A medida que se desciende en la escala de valor de los espacios que, eventualmente, pueden requerir de los servicios de un comisario raso, las condiciones laborales del mismo suelen alcanzar tales niveles de precariedad que no es extraño que, para subsistir, se busque la vida como mejor pueda y sepa. Es entonces cuando el comisario raso, en la medida en que conoce el campo que transita, se aplica en ampliar el radio de acción de su profesión a tareas relacionadas con el asesoramiento en galerías de arte comerciales, la prestación de sus conocimientos en jurados de premios, becas o tribunales de asignación de talleres a artistas, la traducción de sus razonamientos artísticos en forma de críticas de arte para periódicos, revistas de arte, blogs personales u otras plataformas de opinión o a tareas relacionadas con la pedagogía y la docencia, el primer paso para desaparecer de la primera línea de fuego del comisariado para pasar a la agradable reserva de enseñar a quienes no sólo serán tus alumnos sino los que van a glosar la incidencia de tus conocimiento en sus vidas.

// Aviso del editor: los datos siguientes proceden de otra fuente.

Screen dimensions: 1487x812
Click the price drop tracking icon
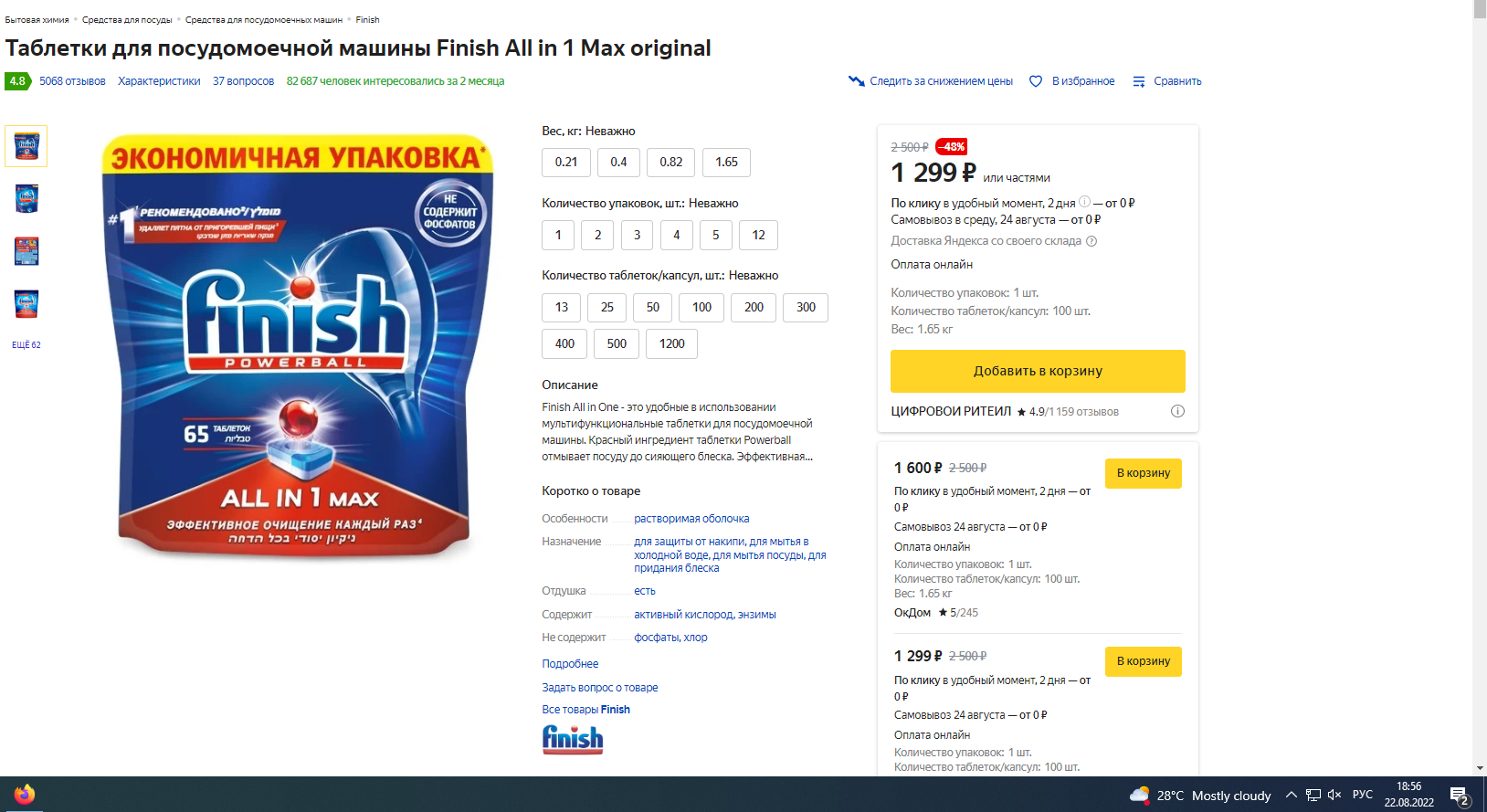856,81
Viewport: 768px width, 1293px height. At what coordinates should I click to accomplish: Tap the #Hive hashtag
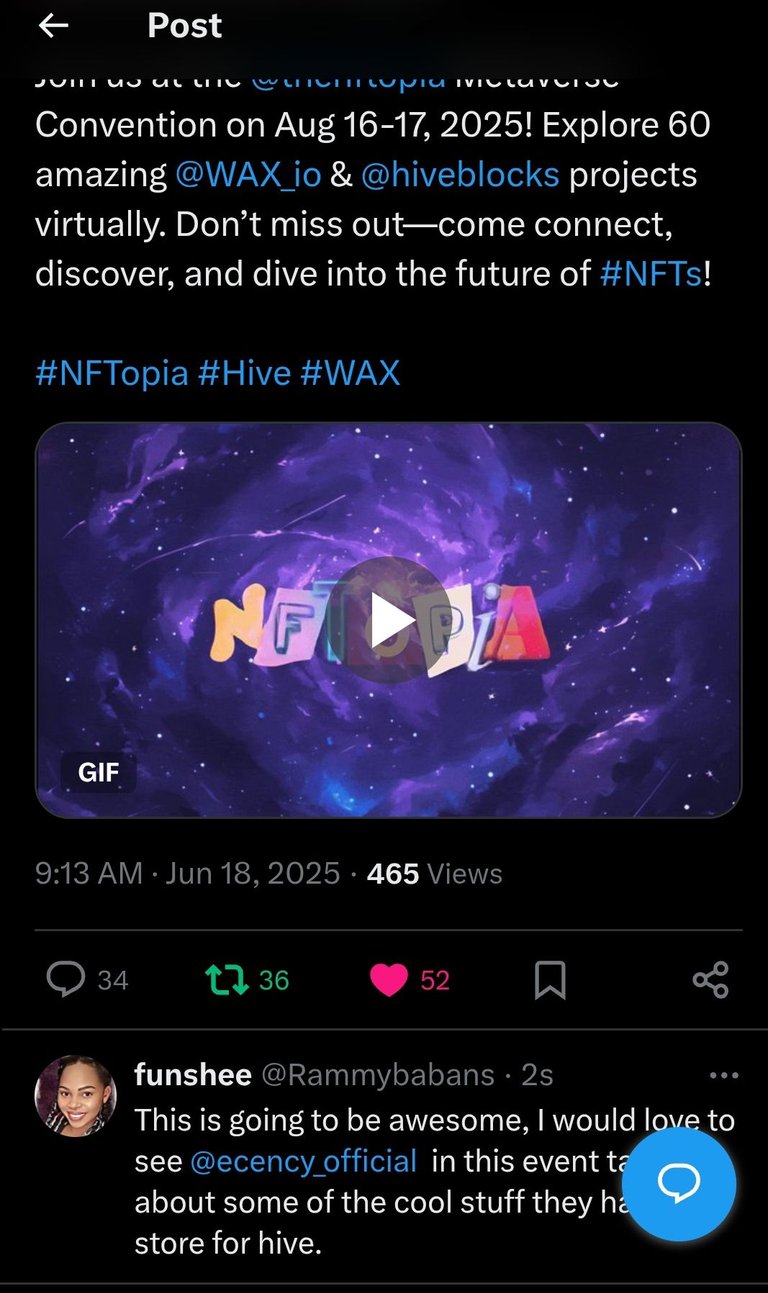pos(244,374)
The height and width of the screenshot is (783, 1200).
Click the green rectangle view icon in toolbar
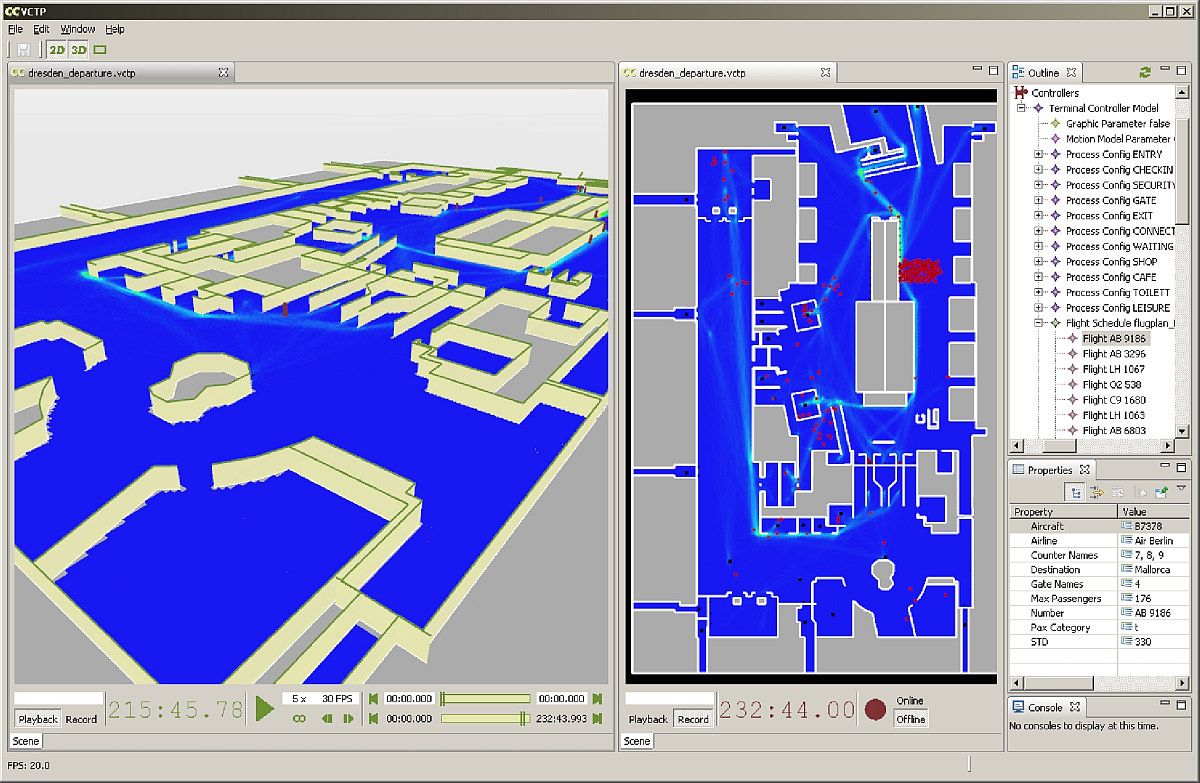(x=100, y=49)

Ser un comisario coherente en nuestro país sin tener padrinos, amigos, sponsors, mecenas o la vida suficientemente arreglada como para no avergonzarte de ello ni necesitar de nada o de nadie para trabajar como es debido y la mar de feliz, es tan difícil y engorroso como improbable y utópico, nunca imposible. Y es que, si bien puedes ser el propietario del chiringuito donde se muestran tus propias exposiciones o llegar a disfrutar del privilegio de comisariar lo que tú quieres, como quieres y porque-tú-lo-vales, es muy difícil que tu labor curatorial pueda dibujar una línea clara de investigación en el tiempo caracterizada por su coherencia, razón de ser, enjundia del nivel discursivo, originalidad, etc. Depender de terceros para el ejercicio de una profesión que, como el comisariado, no sólo transmite valor, sino que también lo crea, es una situación tan anormal, incómoda, irracional y extraña que no puedes más que dar gracias a Dios cuando Avon llama a tu puerta y te dice que ha pensado en ti para que le hagas algo.

Por ejemplo, comisariar una exposición.

Comisario-Km.0 o comisario-slow food

El comisario Km.0 o comisario slow-food es la versión del comisario-a-secas que, habiendo descartado la posibilidad de desarrollar su carrera a nivel internacional -por difícil, azarosa, sacrificada, egocéntrica, agotadora, apátrida, llanera solitaria y por ser en inglés-  opta por centrar su actividad curatorial en el país donde vive abierto, en todo momento, a las probabilidades que se le presentan desde cualquier frente, tanto nacional como de donde sea. Que un país como el nuestro haya dado lugar a tantos comisarios de este calibre significa que su incidencia en los discursos artísticos de hondura internacional es tan mínima e insignificante como el relato de unos artistas que, como los nuestros, son prácticamente desconocidos tanto fuera como dentro de nuestras fronteras. No es cuestión de ser buen o mal profesional ni que nuestros artistas procedan de otro planeta, es cuestión de que, en nuestro país, hay algo que no se hace bien y, además, desde hace demasiado tiempo. Pero esto ya es otra historia.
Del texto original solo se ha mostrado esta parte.